Science was equated by Dewey and his disciples with “critical intelligence.” Ernest Nagel, whose work in the philosophy of science influenced generations of students, published a work entitled Sovereign Reason, a book that accurately defined the movement.

In common the humanists advocated empirical criticism of everything heretofore considered sacrosanct. It took another generation or two before such criticism was to reach the textbooks used in primary and secondary schools. Today it is the prevailing attitude in the Western academic world, an attitude uncritically adopted by those ignorant of its genesis.

The religious mind is ill situated to defend itself in the halls of higher learning given that it has for the most part been excluded from its ranks. A few professorships of Catholic studies exist in prestigious institutions, but these alone are not likely to reverse the secular tide even in the institutions where they reside.

Sadly, members of the Church hierarchy seem to have bought into the higher criticism advanced by the Redaktion Geschichte movement of the last century.

Fr. Arturo Sosa Abascal, the new head of the Jesuits, may be among the latest victims if press reports are reliable. He is reported as saying, “Over the last century in the church there has been a great blossoming of studies that seek to understand what Jesus meant to say [in the present context of His teaching on marriage].”

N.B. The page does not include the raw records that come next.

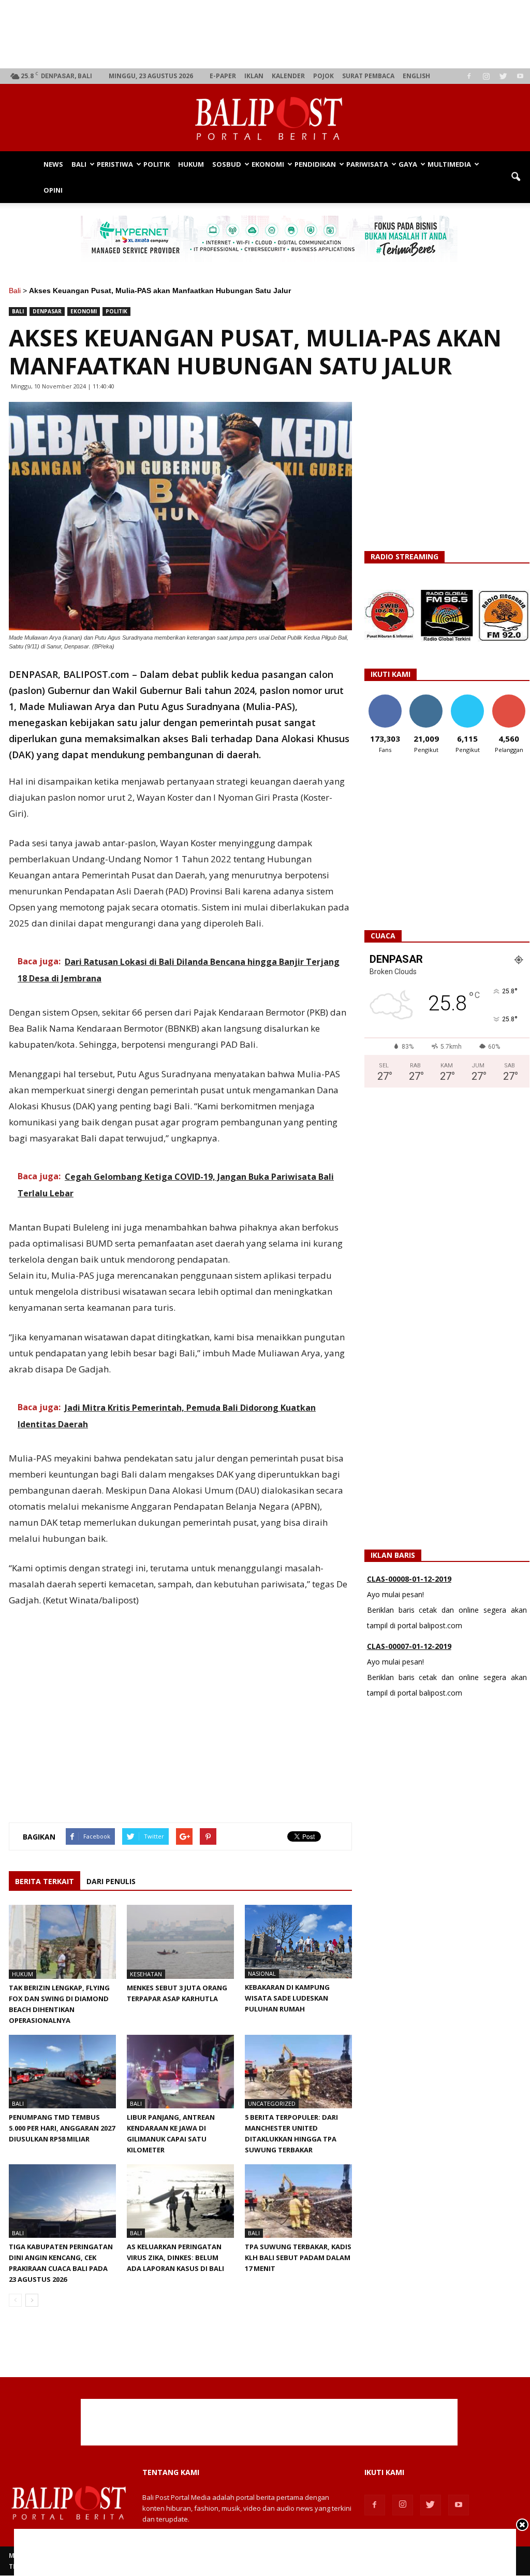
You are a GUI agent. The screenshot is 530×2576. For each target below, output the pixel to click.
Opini (53, 190)
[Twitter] (503, 76)
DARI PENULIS (111, 1881)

“Discernment” is required. What did Jesus really say? “What is known,” says Abascal, “is the words of Jesus must be contextualized, given that they are expressed in a language in a specific setting, addressed to someone in particular….Doubt not the word of Jesus, but the word of Jesus as we have interpreted it [in the past]. Discernment does not select among different hypotheses but listens to the Holy Spirit what, as Jesus promised, helps us to understand the signs of God’s presence in human history.”

What the future portends is not easy to say. Demographers predict an overwhelming Muslim presence in Europe by 2050. Some foresee an Islamic Republic of France and a similar status for other nation-states in Europe. The situation in the United States, in spite of its present immigration policy, is not as foreboding as that of Europe. Its future depends on a majority who recognize the value of their inherited culture and are willing to defend it at the ballot box.

In any case, Catholic higher education remains a necessary counterweight to the dominant secular, anti-Christian attitude that prevails in the universities and other centers of influence.